With props in the 10" diameter, I would drop 1"-2" in diameter to give the same thrust. On my electrics with 7" props, I would drop to 6" to get the same thrust at the same current draw.

If you don't lower the diameter, or the pitch, you will draw lots more current, which (may) mean more thrust, but you know the rest of the trade-offs there...

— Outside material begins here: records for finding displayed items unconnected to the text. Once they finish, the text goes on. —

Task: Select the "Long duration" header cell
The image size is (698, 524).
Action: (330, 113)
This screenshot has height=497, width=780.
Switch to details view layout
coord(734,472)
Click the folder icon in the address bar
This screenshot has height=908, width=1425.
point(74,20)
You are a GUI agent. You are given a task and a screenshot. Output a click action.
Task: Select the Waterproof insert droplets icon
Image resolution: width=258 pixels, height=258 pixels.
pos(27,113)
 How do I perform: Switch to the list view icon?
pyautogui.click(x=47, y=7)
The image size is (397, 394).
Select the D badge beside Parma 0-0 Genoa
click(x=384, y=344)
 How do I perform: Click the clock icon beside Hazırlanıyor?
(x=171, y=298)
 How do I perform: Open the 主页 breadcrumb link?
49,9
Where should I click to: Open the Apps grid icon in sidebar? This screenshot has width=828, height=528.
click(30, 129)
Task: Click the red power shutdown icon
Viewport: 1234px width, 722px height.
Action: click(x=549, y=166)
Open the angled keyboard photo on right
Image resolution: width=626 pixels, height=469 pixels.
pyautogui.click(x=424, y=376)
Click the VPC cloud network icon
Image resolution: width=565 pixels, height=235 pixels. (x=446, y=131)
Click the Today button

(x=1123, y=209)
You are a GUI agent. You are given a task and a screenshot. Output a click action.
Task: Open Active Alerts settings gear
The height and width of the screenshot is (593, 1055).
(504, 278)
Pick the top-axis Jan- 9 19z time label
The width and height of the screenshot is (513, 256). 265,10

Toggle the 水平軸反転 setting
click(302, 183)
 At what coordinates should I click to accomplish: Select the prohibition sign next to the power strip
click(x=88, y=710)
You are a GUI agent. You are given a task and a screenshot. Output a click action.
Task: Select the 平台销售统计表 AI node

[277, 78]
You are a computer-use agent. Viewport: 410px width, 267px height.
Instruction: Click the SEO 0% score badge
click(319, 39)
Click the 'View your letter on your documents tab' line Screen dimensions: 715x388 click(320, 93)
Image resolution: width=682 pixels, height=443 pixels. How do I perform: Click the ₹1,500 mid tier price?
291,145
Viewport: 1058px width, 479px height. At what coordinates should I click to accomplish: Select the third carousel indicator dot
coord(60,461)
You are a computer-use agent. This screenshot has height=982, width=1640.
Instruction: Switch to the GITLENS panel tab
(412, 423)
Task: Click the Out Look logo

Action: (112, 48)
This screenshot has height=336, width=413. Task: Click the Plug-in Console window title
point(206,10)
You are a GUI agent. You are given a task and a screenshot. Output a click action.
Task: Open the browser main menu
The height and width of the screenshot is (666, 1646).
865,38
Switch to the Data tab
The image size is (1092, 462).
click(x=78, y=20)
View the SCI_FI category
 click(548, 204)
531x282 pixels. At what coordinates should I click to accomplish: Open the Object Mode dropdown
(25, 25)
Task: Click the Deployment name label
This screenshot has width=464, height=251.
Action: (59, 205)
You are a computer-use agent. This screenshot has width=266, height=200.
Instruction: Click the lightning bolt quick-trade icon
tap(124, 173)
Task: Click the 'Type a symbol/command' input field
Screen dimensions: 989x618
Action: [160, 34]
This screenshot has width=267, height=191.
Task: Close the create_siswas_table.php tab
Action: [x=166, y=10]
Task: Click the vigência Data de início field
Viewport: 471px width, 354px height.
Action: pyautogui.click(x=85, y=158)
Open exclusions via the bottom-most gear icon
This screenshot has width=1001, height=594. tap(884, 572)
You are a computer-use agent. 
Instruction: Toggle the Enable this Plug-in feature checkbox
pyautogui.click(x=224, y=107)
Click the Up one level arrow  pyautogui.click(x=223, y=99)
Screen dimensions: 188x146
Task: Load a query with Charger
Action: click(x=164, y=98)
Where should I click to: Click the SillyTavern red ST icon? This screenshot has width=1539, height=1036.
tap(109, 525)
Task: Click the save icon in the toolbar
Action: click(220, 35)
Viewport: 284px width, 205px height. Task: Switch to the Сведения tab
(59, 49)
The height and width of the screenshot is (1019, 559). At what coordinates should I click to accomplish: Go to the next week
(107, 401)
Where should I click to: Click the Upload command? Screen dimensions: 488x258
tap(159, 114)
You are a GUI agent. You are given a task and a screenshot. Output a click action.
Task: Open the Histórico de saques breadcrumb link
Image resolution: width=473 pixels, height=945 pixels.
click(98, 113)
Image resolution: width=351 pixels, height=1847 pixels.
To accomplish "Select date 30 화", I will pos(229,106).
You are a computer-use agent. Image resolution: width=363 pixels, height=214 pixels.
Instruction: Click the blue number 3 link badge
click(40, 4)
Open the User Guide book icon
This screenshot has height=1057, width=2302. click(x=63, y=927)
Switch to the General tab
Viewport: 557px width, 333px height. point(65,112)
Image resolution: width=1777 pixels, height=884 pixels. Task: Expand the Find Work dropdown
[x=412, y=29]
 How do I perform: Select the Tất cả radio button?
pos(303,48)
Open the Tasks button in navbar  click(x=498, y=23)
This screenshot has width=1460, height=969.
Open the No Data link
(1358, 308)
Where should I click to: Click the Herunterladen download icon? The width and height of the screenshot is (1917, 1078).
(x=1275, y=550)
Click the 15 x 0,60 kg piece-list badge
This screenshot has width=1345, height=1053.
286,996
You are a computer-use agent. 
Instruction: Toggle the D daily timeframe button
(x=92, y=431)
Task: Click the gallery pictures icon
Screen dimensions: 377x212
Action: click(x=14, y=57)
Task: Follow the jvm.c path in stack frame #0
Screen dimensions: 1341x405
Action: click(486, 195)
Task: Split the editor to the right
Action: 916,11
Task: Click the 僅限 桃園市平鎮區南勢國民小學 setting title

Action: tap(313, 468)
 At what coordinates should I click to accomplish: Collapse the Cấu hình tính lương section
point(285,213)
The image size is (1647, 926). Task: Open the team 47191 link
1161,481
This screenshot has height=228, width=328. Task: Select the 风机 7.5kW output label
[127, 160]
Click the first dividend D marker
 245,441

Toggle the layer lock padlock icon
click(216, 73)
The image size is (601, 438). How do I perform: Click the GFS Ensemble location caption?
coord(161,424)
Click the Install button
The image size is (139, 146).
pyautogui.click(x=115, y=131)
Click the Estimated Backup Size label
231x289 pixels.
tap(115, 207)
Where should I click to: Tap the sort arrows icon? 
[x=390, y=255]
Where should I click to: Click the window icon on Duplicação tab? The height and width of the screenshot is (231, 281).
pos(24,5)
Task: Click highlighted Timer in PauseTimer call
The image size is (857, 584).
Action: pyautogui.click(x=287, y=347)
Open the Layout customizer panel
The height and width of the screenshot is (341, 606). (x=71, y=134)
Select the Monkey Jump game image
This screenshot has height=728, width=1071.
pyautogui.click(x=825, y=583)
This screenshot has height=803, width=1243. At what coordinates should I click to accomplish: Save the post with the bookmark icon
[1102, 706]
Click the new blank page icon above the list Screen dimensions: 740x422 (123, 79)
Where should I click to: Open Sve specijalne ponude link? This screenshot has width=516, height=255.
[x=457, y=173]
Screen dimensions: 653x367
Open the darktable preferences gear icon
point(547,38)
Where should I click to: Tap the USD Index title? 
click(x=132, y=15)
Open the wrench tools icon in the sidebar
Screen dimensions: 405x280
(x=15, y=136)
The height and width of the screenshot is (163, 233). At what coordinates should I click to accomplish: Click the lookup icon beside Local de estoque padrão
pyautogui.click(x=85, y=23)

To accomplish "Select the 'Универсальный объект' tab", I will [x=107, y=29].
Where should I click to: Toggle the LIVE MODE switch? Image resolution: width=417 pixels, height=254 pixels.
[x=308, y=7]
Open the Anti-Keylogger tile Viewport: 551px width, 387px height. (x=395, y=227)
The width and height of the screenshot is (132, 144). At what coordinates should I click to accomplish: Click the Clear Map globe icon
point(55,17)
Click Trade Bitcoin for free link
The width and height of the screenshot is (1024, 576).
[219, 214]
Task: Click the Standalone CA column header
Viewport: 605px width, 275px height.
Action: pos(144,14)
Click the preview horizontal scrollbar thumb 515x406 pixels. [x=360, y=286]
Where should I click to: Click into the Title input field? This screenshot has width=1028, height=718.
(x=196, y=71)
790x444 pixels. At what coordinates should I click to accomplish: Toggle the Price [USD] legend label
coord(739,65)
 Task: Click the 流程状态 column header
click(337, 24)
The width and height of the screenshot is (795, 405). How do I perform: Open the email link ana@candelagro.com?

If you want more thrust, maybe you could find a lower pitch prop, which will trade speed for thrust, something helpful for FPV.
Sep 23, 2013, 11:12 AM
Registered User
asanovrus's Avatar
imo the most efficient (lift per weight ratio) props are 2-blade props. 3-blade props are less efficient and used when need smaller diameter (like when prop guards are used). and more blades make prop more fragile.
there are so many different props to try (check MO's frankenquad thread) so I don't see reason to experiment with mods (I tried some prop mods and it was waste of time and props;-))
Sep 23, 2013, 11:34 AM
Registered User
Tried to do one 4-bladed prop - air flow started to be much stronger, than with 2-bladed prop on same rpm.
It will be Hubsan 4x4 soon
Anyway, I'm doing it with my old props.

asanovrus: Hello from Sevastopol!
Last edited by Syavick; Sep 23, 2013 at 11:44 AM.
Sep 23, 2013, 12:05 PM
Registered User
asanovrus's Avatar
Quote:
Originally Posted by Syavick View Post
Tried to do one 4-bladed prop - air flow started to be much stronger, than with 2-bladed prop on same rpm.
It will be Hubsan 4x4 soon
Anyway, I'm doing it with my old props.

asanovrus: Hello from Sevastopol!
lol man only now noticed .
be careful, make sure motors don't get hot. even yd717 props make difference.
Sep 23, 2013, 12:09 PM
Registered User
HI GUYS... I am wanting to purchase 650 dynam quad arf from xhelihas huge 11inch rotors...Can someone point me in the correct direction for all the setup info i will need..I have JR x9303 2.4 uses same rx's as spectrum radio's..I know i will need a gyro and a mother board...i think they come together...My only experience is with rc planes,car and fp heli's.and a week flying hubsan x4..any help is appreciated thax for all the help thus far....
Sep 23, 2013, 12:57 PM
Registered User
Nothing changed with four-bladed props. Hubsan became heavier and flies at 5 cm from floor at full throttle. (upd: with FPV gear)
How can I increase Hubsan's power?
Last edited by Syavick; Sep 23, 2013 at 05:04 PM.
Sep 23, 2013, 01:16 PM
Registered User
dbacon's Avatar
Syavick,

Sounds like it loaded the motors too much. Every motor has an optimum load and RPM, and a person can laboriously chart it all out to see if there is a better operating point. I suspect the Hubsan motor/prop combination has already been optimized. If this is true, any prop changes will be less than optimum. To modify the motors will (probably) take a larger ESC, and that is quite a change.

I am waiting for the Hubsan FPV, but I have had my money held by OoModels for a few months so far... To me, this is the easiest way, but there are lots and lots of bigger quads, and forums for them too. This forum doesn't have much on the other types.